Getting Data from DMZ to Managed Service Provider

  • I've been tasked with moving databases related to a website from our internal network to a managed service provider.  Giving them a backup to restore is obviously simple.  The struggle is that the website relies on getting data from other SQL Servers on our network and we didn't want to expose our SQL Servers to the outside. We set up a SQL Server in a DMZ and I have an SSIS project with several packages that get data from our internal servers and load it into the DMZ SQL box via SQL authentication.  Those SSIS packages run inside an agent job on our internal network.  

    Once the data is on the DMZ box, I need to push it to the managed service provider.  I set up a system DSN and a linked server that uses that DSN and the MSDASQL data provider.  That linked server has connectivity to the managed service providers SQL Server where our databases are.  The Linked Server object is using SQL authentication. 

    Internally we are using SQL Agent jobs with calls to stored procedures and some free text SQL to move our data around.  Because we currently use SQL Agent jobs on this set up internally, I was going to do the same from the DMZ to the MSP.  However, a SQL Server Agent job will try to connect using the SQL Server Agent account, which is just the account of the DMZ computer.  That won't have any access on the MSP side of things, although maybe I could ask them for that?  I don't think I can use a SQL Agent Proxy to execute the job steps, because that appears to be for Windows accounts only.  

    The only thing I can come up with to solve these roadblocks is to build  an SSIS package on the DMZ box that will do what the internal SQL Agent jobs do.  The SSIS pakcages would use the same SQL auth that the Linked Server uses for authentication. 

    Am I making this too complicated?  What suggestions or ideas does anyone have for this?  I'm using SQL Server 2016 Standard for the DMZ machine.

  • lmarkum - Friday, July 27, 2018 8:08 AM

    I've been tasked with moving databases related to a website from our internal network to a managed service provider.  Giving them a backup to restore is obviously simple.  The struggle is that the website relies on getting data from other SQL Servers on our network and we didn't want to expose our SQL Servers to the outside.

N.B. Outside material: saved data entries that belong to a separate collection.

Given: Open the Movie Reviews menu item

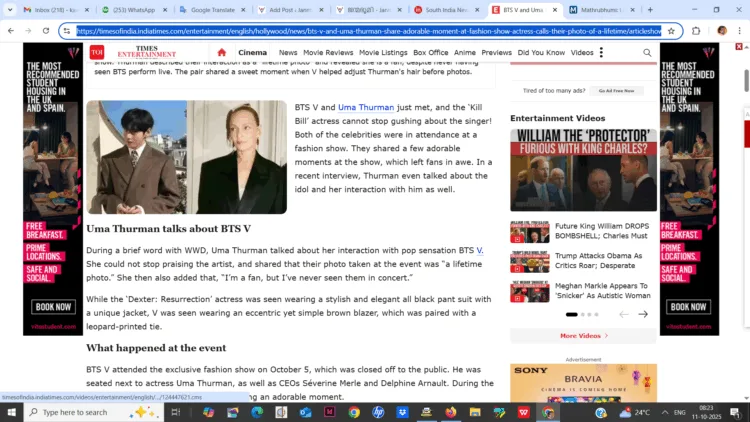Looking at the screenshot, I should (x=328, y=52).
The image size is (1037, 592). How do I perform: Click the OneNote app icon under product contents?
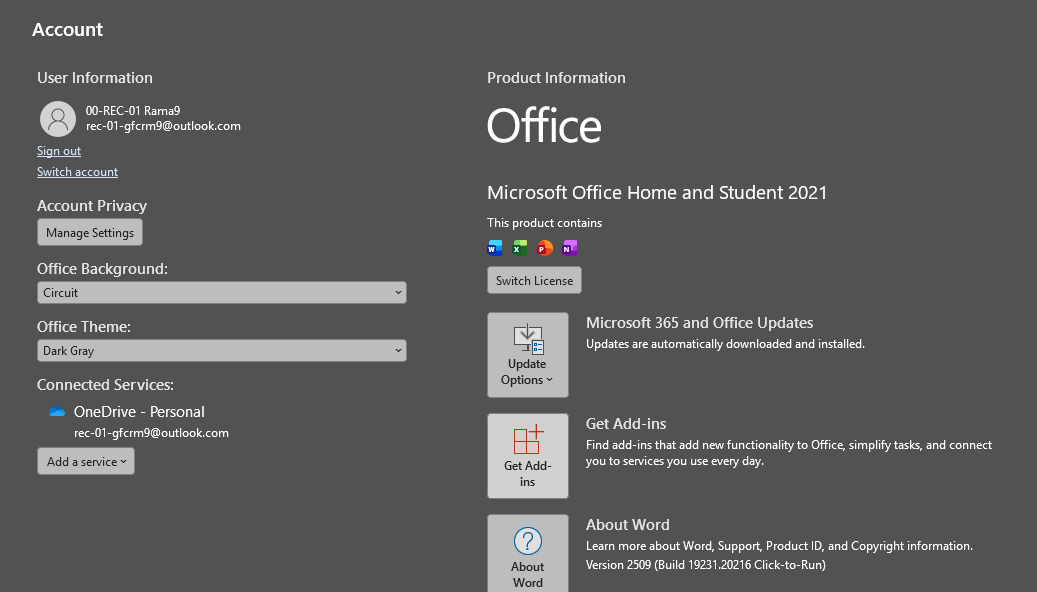tap(570, 248)
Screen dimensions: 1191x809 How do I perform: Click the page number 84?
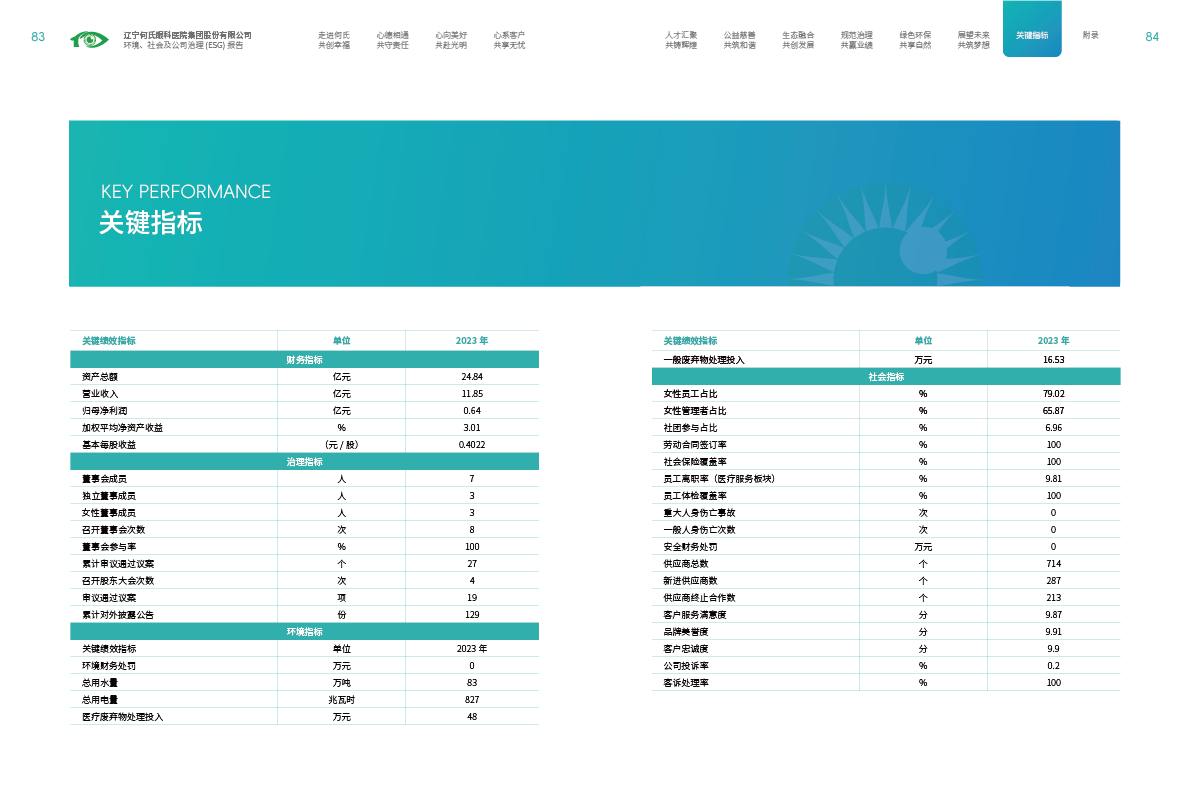[x=1152, y=37]
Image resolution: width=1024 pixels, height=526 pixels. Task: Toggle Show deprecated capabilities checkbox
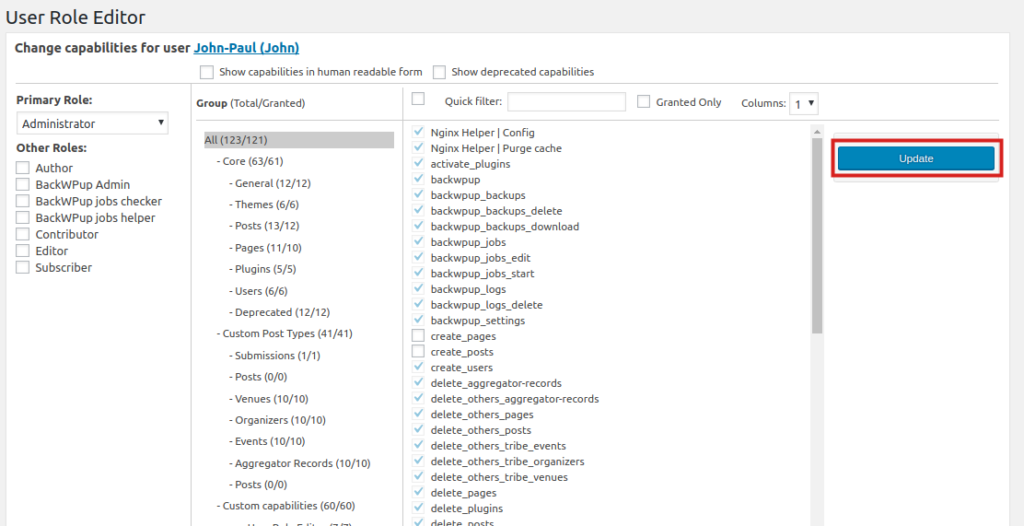point(439,72)
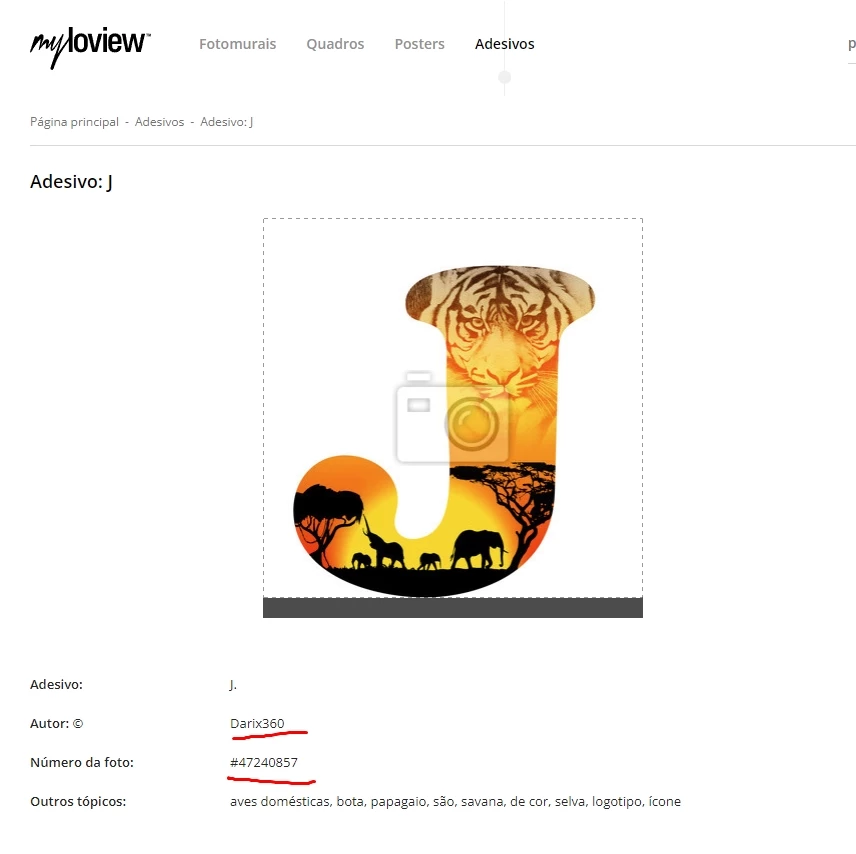
Task: Open author Darix360 link
Action: pos(257,723)
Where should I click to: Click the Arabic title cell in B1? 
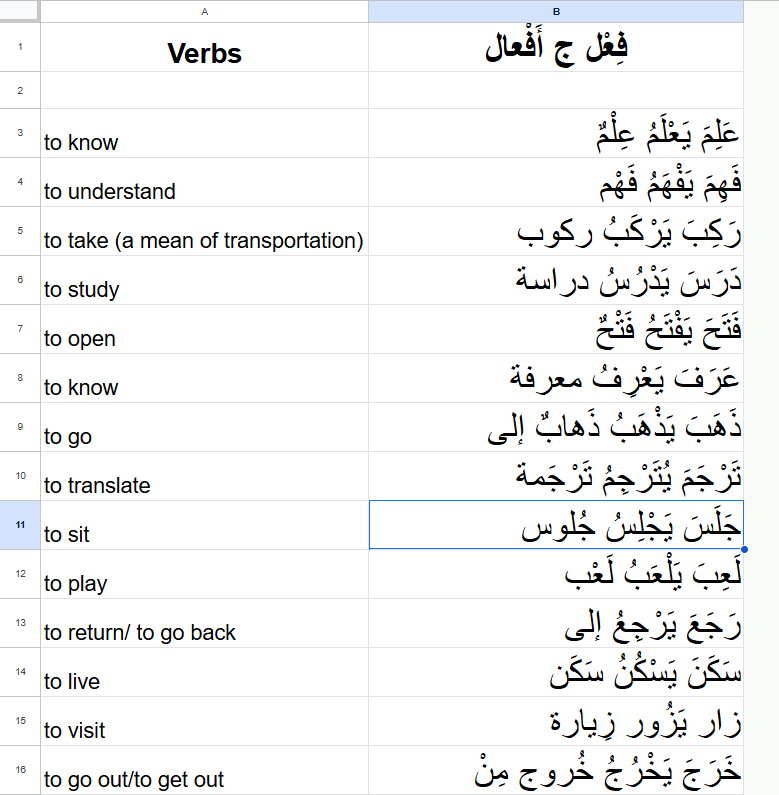coord(556,47)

We set up a SQL Server in a DMZ and I have an SSIS project with several packages that get data from our internal servers and load it into the DMZ SQL box via SQL authentication.  Those SSIS packages run inside an agent job on our internal network.  

    Once the data is on the DMZ box, I need to push it to the managed service provider.  I set up a system DSN and a linked server that uses that DSN and the MSDASQL data provider.  That linked server has connectivity to the managed service providers SQL Server where our databases are.  The Linked Server object is using SQL authentication. 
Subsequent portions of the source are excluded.